Population density influences many aspects of an individual's life cycle. For example, at high densities, competition for resources can be higher, but finding a mate may be easier. My research tries to reveal how individuals can be adapted to different population densities. I am especially interested in understanding the circumstances under which both high and low-density specialists can co-exist. In order to research this, I use theoretical models that describe phenotypic plasticity and genetic processes. This work is embedded in the Collaborative Research Centre Transregio NC³ within which I will collaborate to apply the theoretical models to empirical data on fur seals (in collaboration with Joe Hofman) and fruit flies (in collaboration with Claudia Fricke and Laura Japke).
Small populations are often strongly affected by genetic drift, demographic stochasticity and often also by changing environmental conditions. My main objective is to understand:
(a) how genetic variation can be maintained in populations living in temporally variable environments,
(b) how much genetic variation is needed for small populations to escape extinction, and
(c) what eco-evolutionary feedback can be obtained between population sizes and genetic variation. Mathematical models with fluctuations in both selection pressures and population sizes will be constructed. The model results will then be applied to suitable empirical data.
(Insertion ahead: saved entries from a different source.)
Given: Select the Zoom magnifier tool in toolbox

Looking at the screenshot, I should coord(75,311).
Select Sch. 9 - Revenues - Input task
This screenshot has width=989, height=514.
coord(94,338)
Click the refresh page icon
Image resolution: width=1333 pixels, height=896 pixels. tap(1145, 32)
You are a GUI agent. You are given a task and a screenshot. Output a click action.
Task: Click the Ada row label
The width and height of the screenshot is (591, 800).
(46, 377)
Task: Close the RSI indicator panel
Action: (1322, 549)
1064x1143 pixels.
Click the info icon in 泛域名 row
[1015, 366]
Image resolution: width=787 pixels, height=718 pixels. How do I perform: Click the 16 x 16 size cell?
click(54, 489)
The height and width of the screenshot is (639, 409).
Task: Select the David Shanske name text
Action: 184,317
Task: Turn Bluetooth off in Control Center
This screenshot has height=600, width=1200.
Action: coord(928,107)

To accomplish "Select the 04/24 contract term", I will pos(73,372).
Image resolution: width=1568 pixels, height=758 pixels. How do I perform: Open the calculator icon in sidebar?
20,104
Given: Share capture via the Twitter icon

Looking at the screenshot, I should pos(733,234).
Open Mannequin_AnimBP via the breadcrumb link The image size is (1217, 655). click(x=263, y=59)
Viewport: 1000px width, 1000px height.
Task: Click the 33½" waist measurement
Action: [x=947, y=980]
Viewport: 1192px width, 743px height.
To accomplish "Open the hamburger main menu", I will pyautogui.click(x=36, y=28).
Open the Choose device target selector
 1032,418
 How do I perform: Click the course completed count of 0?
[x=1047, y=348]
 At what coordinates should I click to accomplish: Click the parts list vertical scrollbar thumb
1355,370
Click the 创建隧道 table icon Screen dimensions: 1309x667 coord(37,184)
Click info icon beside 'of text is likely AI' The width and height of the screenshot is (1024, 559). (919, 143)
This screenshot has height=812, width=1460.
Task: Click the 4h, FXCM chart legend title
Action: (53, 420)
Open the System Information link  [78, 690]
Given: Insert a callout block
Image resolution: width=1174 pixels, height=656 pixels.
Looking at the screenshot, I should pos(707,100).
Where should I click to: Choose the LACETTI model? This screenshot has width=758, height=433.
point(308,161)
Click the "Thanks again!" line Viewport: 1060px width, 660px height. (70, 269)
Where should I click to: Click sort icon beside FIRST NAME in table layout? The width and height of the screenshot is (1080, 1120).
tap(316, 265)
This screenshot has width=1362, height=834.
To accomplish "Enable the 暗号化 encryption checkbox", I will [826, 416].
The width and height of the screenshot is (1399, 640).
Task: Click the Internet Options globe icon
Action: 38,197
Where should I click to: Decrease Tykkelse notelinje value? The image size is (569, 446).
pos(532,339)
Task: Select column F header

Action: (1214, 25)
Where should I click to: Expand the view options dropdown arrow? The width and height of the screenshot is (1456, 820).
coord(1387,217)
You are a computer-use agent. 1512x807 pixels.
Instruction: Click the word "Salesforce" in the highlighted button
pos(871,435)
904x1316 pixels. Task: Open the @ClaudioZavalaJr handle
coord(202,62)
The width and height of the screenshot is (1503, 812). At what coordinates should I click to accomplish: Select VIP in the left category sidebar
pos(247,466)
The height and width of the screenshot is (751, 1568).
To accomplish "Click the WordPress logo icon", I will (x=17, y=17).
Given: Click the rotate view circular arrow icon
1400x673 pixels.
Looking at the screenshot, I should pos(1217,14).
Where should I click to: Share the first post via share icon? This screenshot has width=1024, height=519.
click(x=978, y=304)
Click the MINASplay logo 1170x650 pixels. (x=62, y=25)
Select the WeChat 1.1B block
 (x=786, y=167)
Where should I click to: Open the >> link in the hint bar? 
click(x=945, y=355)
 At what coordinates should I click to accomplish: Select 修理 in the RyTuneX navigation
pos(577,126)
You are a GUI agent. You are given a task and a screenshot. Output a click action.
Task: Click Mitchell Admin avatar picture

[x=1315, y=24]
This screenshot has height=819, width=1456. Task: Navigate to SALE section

In my project I want to look at the interaction between population bottlenecks or founder effects and mating systems. On the one hand the mating system can greatly affect a population's recovery after a bottleneck, on the other hand frequently occurring bottlenecks might shape the populations mating strategies. These processes are very important for extinction or survival of small or threatened populations. The first part of this project is in cooperation with Steven Ramm from the Department of Evolutionary Biology. We model the mating system of hermaphroditic animals. Specifically, we consider flatworms that can mate with other individuals or self-fertilize. So called 'selfing' grants reproductive assurance in case no mating partners are available, but comes at the cost of losing offspring due to inbreeding depression. Can recurrent bottlenecks lead to a system where both strategies are present with individual variation in selfing propensity? Further I want to look into mating systems with polygamy and skewed sex ratios due to temperature dependent sex determination
Understanding the causes and consequences of intraspecific variation is one of the key goals of evolutionary ecology. In this endeavour, mathematical models play an important role. They predict how variation is shaped by selection pressures acting at various spatial and temporal scales and they provide null expectations for patterns of variation in the absence of selection. We now have many sophisticated mathematical models for molecular genetic variation and quantitative traits, but models for the maintenance of plant chemodiversity have mostly been verbal so far. In this project, we will develop a new modelling framework for intraspecific chemodiversity that can help us understand the maintenance of intraspecific variation in the presence or concentration of numerous metabolites linked in biosynthetic pathways.